Les efforts du secteur aérien pour se décarboner sont louables. Parmi les options, les carburants d’aviation durables figurent en bonne place. Il s’agit de fuels fabriqués à partir de déchets ou de biomasse végétale, mais aussi de carburants de synthèse, obtenus en combinant du CO2 et de l’eau.
La bonne vieille huile de cuisson remplit déjà une (petite) partie des réservoirs, se félicite la porte-voix de Swiss. Quant au carburant de synthèse généré grâce à l’énergie solaire, ce serait pour très bientôt. Autrement dit: inutile de culpabiliser. Le flight shame, la honte de prendre l’avion, n’a plus lieu d’être. Le progrès est en marche, il est réjouissant et il est propre.
Sauf que des déchets «utiles», il n’y en a pas assez pour remplir les réservoirs des gros-porteurs. Et produire de la biomasse risque de concurrencer les cultures vivrières et de favoriser la déforestation. Quant aux carburants de synthèse fabriqués sans ressources fossiles, ils sont loin d’avoir concrétisé leurs promesses.

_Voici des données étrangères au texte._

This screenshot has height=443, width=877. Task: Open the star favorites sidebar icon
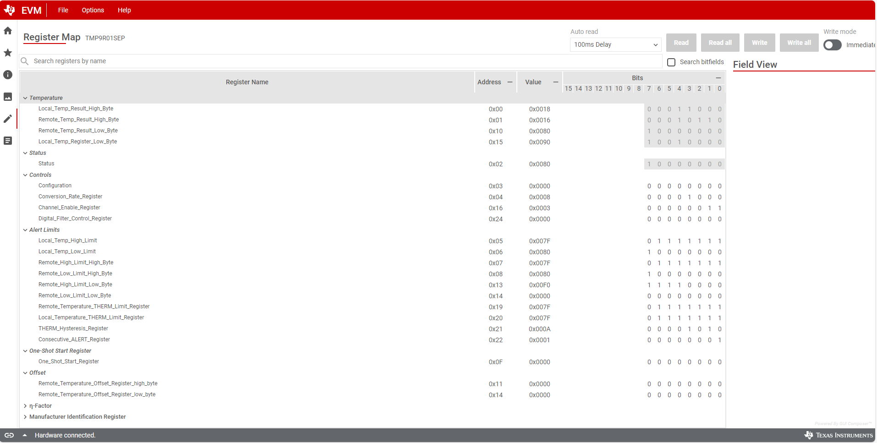tap(8, 53)
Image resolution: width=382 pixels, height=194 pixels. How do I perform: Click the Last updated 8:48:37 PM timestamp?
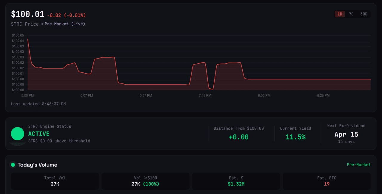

A ce stade, l’enthousiasme de Swiss sert surtout d’argument marketing. La part de biocarburant utilisé par les compagnies aériennes est inférieure à 1%. Les turbines continuent à réclamer du kérosène, tandis que le trafic aérien pourrait doubler, voire tripler, d’ici 2050. L’aviation contribue déjà pour près de 6% au réchauffement, en tenant compte des émissions de CO2 et de la condensation. Faire voler un avion à l’huile de friture ne suffira pas à relever le défi posé par l’urgence climatique.